Scheinreferenden und Teilmobilmachung: Was Putin jetzt vorhat

Politik

Angesichts schwerer Niederlagen im Krieg gegen die Ukraine setzt Russland auf weitere Eskalation.

In vier besetzten ukrainischen Regionen lässt Russland in demokratisch nicht legitimierten Scheinreferenden die Menschen über einen Beitritt zu Russland abstimmen. Die Abstimmung, die vom 23. bis 27. September laufen soll, wurde erst diese Woche angekündigt. Moskau will sich mit Hilfe des Ergebnisses die Gebiete einverleiben. Weder die Ukraine noch die internationale Gemeinschaft werden die Abstimmung unter der Besatzungsmacht Russland anerkennen.

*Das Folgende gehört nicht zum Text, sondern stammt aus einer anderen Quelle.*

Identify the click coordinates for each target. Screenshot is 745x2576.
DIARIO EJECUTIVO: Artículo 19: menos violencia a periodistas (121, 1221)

Gleichzeitig will Russland insgesamt 300.000 Reservisten in die Ukraine schicken – rund doppelt so viele, wie Schätzungen zufolge dort bislang bereits kämpften. Sie sollen den Wendepunkt bringen in dem bereits seit sieben Monaten andauernden Krieg, der für Russland alles andere als erfolgreich läuft. Durchgesetzt werden soll so unter anderem eine geplante großflächige Annexion ukrainischer Gebiete.

Doch ist das realistisch? Die wichtigsten Fragen und Antworten:

Welche Rolle spielen geplante Annexionen ukrainischer Gebiete?

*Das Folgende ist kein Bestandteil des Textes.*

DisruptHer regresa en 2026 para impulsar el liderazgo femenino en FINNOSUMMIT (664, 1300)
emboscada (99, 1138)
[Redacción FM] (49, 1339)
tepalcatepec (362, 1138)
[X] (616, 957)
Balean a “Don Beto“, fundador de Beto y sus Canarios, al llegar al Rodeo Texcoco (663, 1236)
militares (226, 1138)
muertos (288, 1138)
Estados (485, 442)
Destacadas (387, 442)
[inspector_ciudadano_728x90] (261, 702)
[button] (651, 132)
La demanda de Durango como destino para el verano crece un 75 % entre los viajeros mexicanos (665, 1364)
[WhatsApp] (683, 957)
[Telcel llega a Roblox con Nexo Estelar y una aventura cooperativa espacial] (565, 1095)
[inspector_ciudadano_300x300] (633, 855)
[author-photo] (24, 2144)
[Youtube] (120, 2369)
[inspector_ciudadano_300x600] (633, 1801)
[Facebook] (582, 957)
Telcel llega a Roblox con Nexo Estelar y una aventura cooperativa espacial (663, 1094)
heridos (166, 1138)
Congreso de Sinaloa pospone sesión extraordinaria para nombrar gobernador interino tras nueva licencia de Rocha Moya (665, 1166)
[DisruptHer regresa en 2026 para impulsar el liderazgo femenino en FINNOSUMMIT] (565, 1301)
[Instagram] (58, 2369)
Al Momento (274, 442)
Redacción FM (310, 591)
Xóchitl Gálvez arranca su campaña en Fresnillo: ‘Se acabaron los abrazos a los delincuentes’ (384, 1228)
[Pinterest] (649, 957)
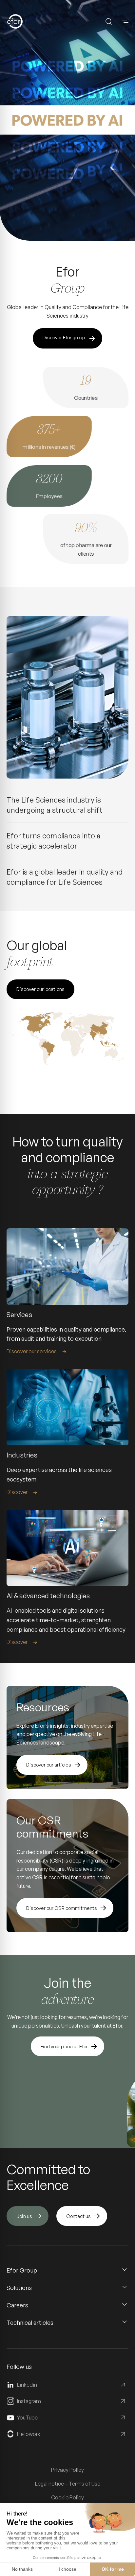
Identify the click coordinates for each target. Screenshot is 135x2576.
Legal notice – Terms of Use (67, 2483)
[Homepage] (25, 21)
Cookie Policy (67, 2497)
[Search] (109, 21)
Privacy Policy (67, 2470)
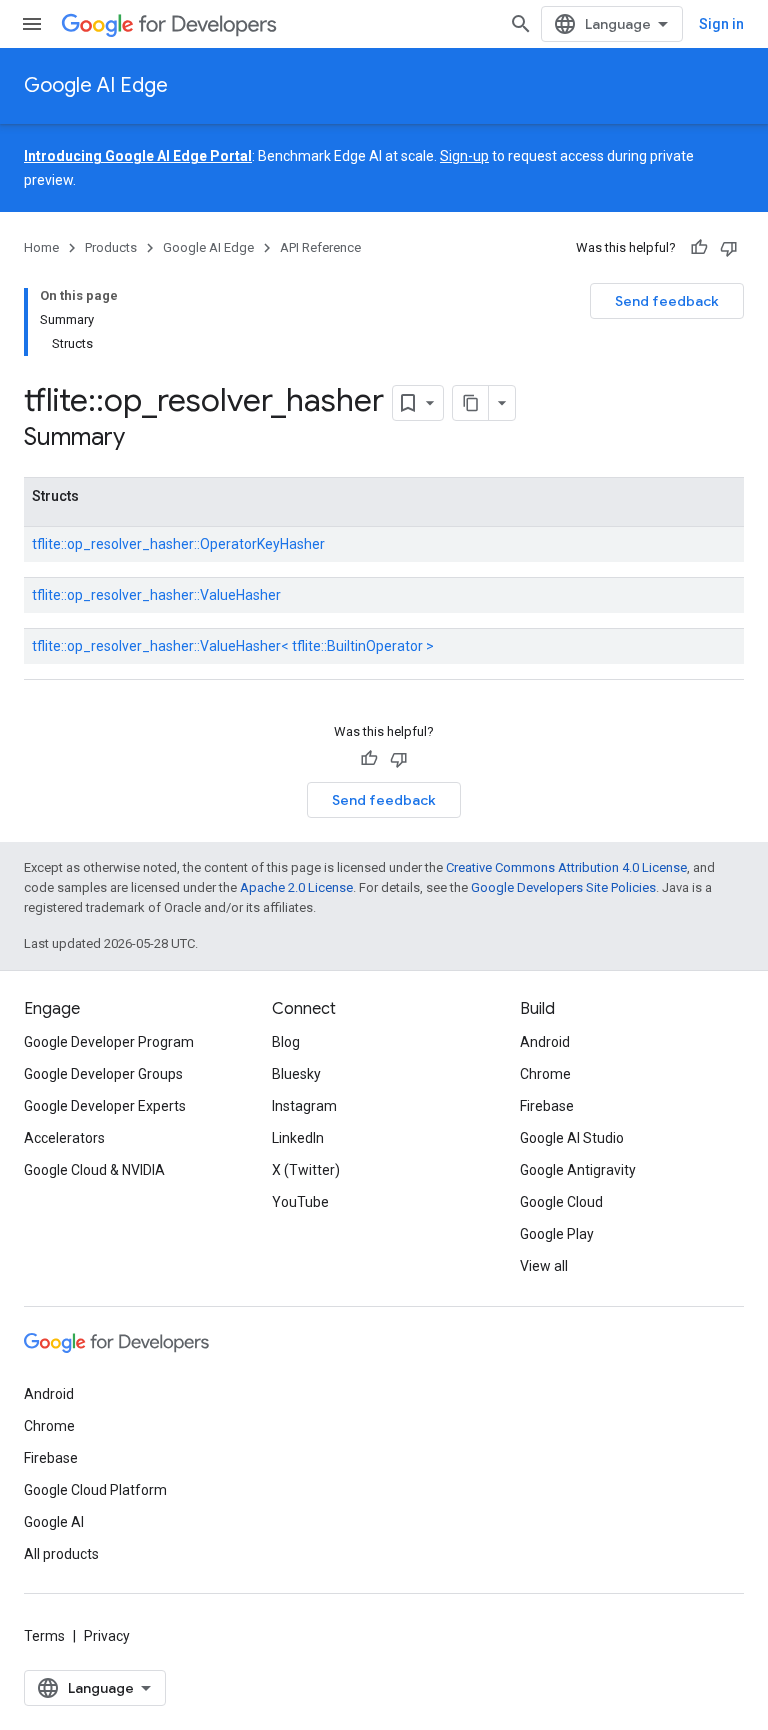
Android (545, 1042)
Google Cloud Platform (95, 1490)
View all (544, 1266)
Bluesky (296, 1074)
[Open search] (521, 24)
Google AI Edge (96, 85)
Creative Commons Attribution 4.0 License (566, 867)
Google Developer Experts (105, 1106)
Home (41, 247)
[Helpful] (699, 248)
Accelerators (64, 1138)
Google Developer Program (109, 1042)
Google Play (557, 1234)
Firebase (547, 1106)
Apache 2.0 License (296, 887)
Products (111, 247)
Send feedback (667, 301)
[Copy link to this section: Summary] (145, 439)
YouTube (300, 1202)
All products (61, 1554)
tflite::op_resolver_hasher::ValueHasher (156, 595)
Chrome (545, 1074)
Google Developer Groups (103, 1074)
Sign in (721, 24)
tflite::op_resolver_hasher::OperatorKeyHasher (178, 544)
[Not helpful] (729, 248)
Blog (286, 1042)
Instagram (304, 1106)
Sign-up (464, 156)
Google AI (54, 1522)
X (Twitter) (306, 1170)
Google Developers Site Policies (563, 887)
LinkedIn (298, 1138)
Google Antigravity (578, 1170)
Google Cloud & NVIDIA (94, 1170)
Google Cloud (561, 1202)
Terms (44, 1636)
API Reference (320, 247)
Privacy (107, 1636)
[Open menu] (32, 24)
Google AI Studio (572, 1138)
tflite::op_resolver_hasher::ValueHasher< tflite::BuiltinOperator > (233, 646)
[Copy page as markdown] (471, 403)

Ab Freitag wollen die Besatzer in den östlichen Gebieten Luhansk und Donezk sowie in Cherson und Saporischschja im Süden völkerrechtswidrige Abstimmungen über den Anschluss an Russland durchsetzen. Es handelt sich um Scheinreferenden, weil sie ohne Zustimmung der Ukraine, unter Kriegsrecht und nicht nach demokratischen Prinzipien ablaufen. Mit den vier Gebieten droht sich Moskau eine Fläche von über 108.000 Quadratkilometern einzuverleiben.

Auf ähnliche Weise annektierte Russland bereits 2014 die ukrainische Schwarzmeer-Halbinsel Krim. Wie schon damals ist eine internationale Anerkennung auch diesmal nicht in Sicht. Dennoch würde der Kreml Angriffe auf Luhansk, Donezk, Cherson und Saporischschja künftig als Angriffe auf eigenes Staatsgebiet werten. Und Putin droht: „Wenn die territoriale Integrität unseres Landes bedroht wird, werden wir zum Schutz Russlands und unseres Volkes unbedingt alle zur Verfügung stehenden Mittel nutzen.“ Also auch Atomwaffen.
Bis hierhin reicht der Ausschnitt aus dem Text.